### What you will do
Begin at the line that has "Task: Open the O dropie link text" and stop after the line that has "Looking at the". Write those lines out again with "link" swapped for "hyperlink" and nothing else changed, and leave out the pictures.

### Input
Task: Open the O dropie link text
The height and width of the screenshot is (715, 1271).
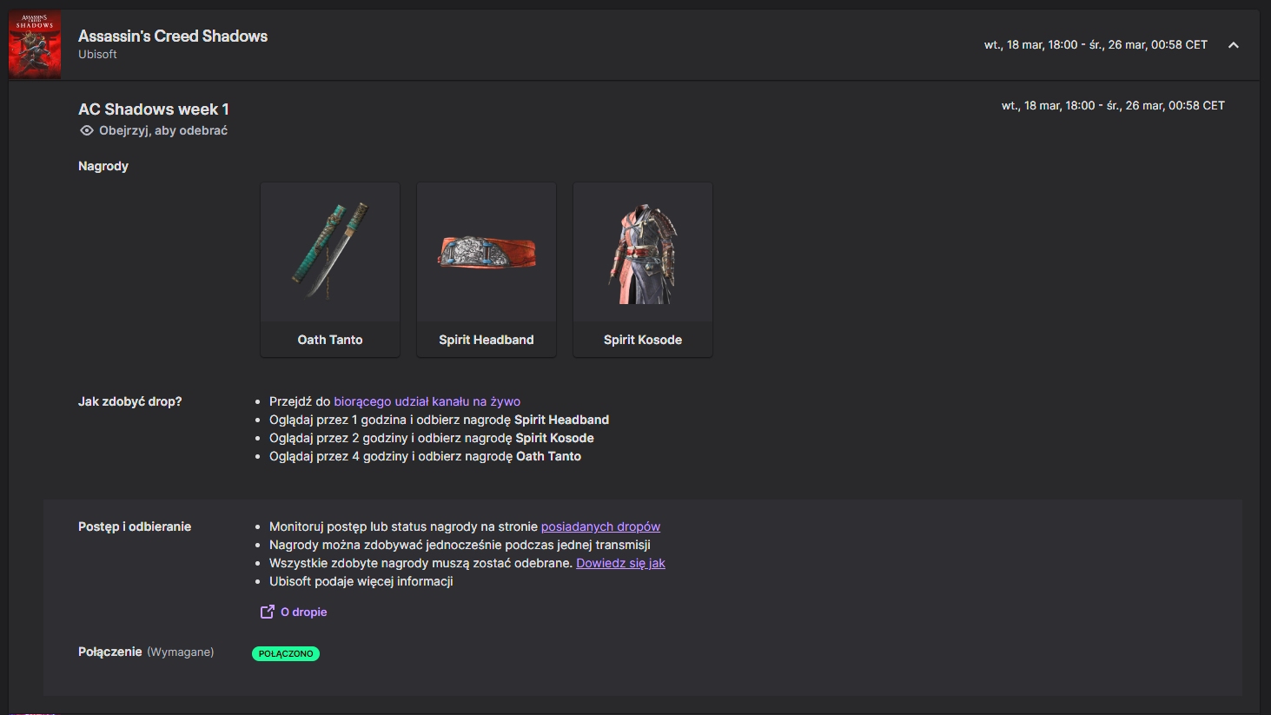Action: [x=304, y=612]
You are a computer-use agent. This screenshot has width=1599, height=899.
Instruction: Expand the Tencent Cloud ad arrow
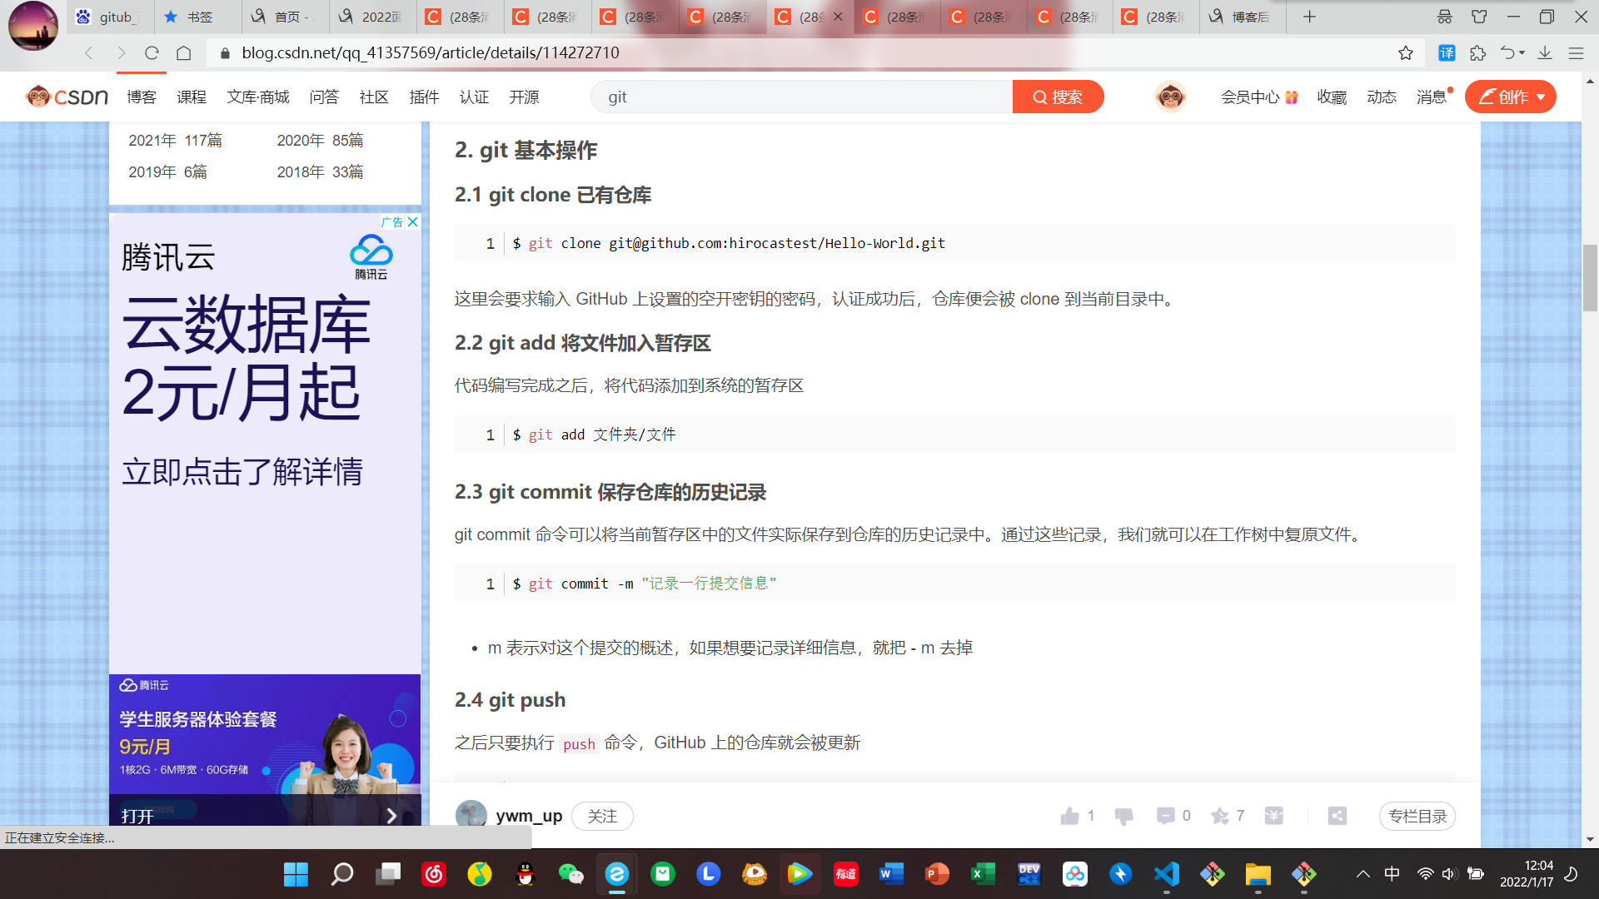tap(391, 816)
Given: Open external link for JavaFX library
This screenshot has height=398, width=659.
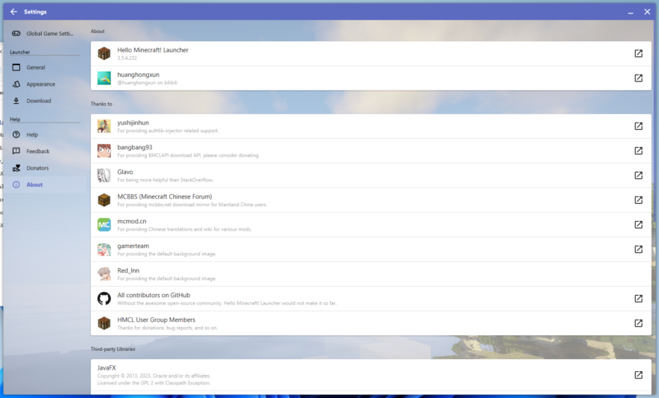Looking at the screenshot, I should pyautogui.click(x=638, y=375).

* * *

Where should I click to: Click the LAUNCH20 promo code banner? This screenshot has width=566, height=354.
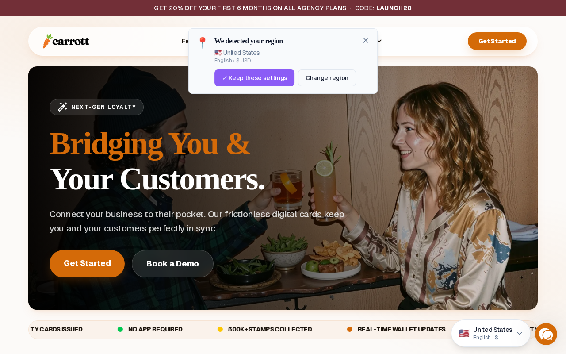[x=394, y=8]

--

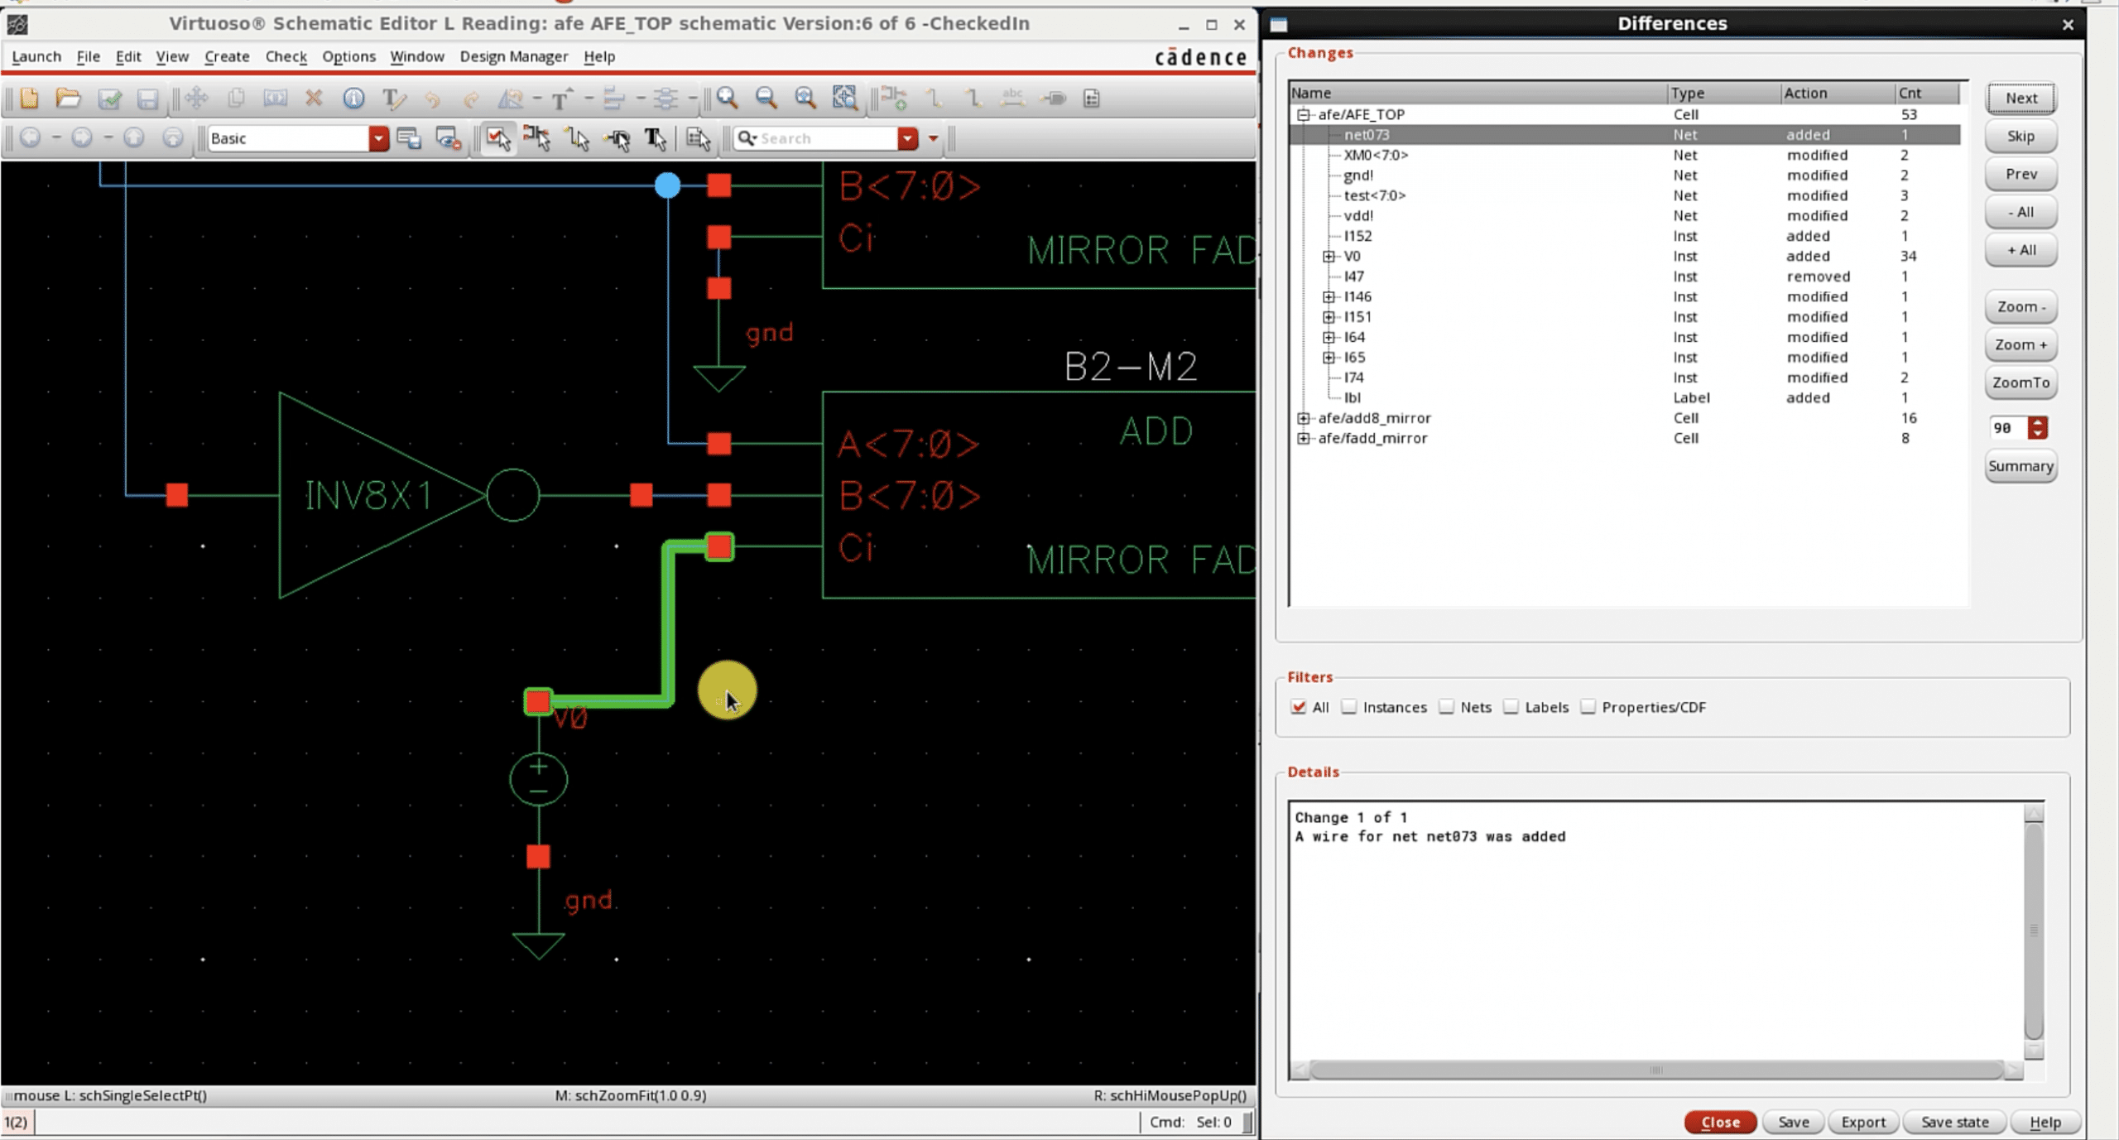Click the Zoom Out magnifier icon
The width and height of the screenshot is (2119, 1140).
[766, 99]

### The result
Task: Open the O dropie hyperlink text
The height and width of the screenshot is (715, 1271).
Action: [x=304, y=612]
You are a computer-use agent. This screenshot has width=1599, height=899.
Instruction: Expand the Tencent Cloud ad arrow
tap(391, 816)
Given: Open external hyperlink for JavaFX library
This screenshot has height=398, width=659.
Looking at the screenshot, I should pyautogui.click(x=638, y=375).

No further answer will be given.